_How to complete this task:_
Filter these records by the string "will", copying each line that holds it.

_Stored items:_
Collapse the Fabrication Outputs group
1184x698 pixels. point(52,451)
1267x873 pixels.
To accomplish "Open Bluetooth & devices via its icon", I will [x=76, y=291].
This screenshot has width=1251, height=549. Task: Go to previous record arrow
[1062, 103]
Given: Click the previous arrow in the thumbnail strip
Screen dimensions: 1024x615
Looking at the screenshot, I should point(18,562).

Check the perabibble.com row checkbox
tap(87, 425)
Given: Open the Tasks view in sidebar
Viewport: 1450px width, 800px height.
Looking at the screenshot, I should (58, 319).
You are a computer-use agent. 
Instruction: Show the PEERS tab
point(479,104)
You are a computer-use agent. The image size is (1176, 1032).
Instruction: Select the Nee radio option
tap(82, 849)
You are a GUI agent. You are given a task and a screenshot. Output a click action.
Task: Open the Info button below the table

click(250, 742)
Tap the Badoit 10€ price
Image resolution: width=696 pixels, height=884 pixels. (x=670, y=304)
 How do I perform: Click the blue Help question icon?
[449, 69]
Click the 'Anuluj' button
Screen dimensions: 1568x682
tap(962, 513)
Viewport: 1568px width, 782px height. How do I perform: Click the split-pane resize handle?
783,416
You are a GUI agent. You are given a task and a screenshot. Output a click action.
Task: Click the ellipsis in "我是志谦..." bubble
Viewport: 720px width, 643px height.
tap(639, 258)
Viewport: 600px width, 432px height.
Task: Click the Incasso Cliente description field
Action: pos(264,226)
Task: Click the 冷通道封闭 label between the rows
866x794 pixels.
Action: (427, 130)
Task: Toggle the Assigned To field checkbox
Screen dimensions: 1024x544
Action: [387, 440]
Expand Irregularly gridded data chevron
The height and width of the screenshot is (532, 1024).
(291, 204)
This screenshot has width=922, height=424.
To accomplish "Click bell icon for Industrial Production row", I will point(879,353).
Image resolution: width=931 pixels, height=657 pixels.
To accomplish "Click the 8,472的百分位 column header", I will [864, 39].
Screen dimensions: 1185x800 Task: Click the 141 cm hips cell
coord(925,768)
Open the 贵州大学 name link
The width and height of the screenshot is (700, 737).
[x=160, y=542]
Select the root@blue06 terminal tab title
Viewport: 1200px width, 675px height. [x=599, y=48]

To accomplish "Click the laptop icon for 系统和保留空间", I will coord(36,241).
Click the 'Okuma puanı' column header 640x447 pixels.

_Result of this task:_
To accomplish "Open Bluetooth & devices via its icon", I will [x=76, y=291].
To accomplish "Click bell icon for Industrial Production row", I will point(879,353).
To accomplish "Click the 8,472的百分位 column header", I will [864, 39].
To accomplish "Click the laptop icon for 系统和保留空间", I will coord(36,241).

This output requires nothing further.